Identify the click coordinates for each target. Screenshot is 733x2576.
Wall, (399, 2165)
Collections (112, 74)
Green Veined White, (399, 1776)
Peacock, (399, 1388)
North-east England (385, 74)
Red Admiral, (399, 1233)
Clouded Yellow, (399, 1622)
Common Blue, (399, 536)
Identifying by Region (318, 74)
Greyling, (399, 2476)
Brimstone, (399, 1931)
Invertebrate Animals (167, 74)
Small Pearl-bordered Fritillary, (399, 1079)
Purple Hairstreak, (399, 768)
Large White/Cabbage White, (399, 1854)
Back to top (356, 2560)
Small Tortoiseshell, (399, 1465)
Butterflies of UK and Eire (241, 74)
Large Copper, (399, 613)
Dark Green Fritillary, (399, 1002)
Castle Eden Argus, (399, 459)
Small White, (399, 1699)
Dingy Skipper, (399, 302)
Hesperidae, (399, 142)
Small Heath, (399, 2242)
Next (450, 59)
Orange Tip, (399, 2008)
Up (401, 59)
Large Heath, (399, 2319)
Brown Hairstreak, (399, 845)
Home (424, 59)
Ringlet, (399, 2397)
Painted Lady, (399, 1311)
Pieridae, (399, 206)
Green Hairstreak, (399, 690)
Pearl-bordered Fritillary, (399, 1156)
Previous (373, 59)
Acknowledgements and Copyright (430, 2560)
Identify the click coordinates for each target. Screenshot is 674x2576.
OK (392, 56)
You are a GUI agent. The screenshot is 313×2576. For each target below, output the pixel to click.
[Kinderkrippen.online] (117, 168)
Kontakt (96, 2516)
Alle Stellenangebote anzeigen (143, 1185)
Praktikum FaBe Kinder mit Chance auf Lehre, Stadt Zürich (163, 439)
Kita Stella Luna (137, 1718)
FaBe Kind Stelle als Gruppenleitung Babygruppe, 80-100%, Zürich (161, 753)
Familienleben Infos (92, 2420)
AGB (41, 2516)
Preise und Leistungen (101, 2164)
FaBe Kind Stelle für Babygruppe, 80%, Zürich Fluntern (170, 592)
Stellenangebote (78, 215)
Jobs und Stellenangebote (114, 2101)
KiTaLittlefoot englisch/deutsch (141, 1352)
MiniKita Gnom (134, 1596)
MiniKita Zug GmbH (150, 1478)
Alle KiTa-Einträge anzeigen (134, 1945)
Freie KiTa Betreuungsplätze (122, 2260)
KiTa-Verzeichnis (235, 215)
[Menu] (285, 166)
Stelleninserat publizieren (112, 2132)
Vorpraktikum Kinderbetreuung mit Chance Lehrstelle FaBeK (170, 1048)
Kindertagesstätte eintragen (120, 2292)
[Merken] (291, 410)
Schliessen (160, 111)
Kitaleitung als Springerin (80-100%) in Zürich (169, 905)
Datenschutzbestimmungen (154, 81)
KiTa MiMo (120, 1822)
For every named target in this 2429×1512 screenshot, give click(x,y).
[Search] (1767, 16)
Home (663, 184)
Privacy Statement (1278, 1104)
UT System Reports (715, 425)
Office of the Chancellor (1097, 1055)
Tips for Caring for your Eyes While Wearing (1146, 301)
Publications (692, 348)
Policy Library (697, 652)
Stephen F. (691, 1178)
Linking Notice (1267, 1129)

-=-=-

YOUR GOAL — Everything above from the line containing "Freie KiTa Betreuungsplätze (122, 2260)" through the line containing "[Merken] (291, 410)" must be copied exactly. Nothing outside that range belongs in the answer.

SOLUTION BELOW —
Freie KiTa Betreuungsplätze (122, 2260)
KiTa-Verzeichnis (235, 215)
[Menu] (285, 166)
Stelleninserat publizieren (112, 2132)
Vorpraktikum Kinderbetreuung mit Chance Lehrstelle FaBeK (170, 1048)
Kindertagesstätte eintragen (120, 2292)
[Merken] (291, 410)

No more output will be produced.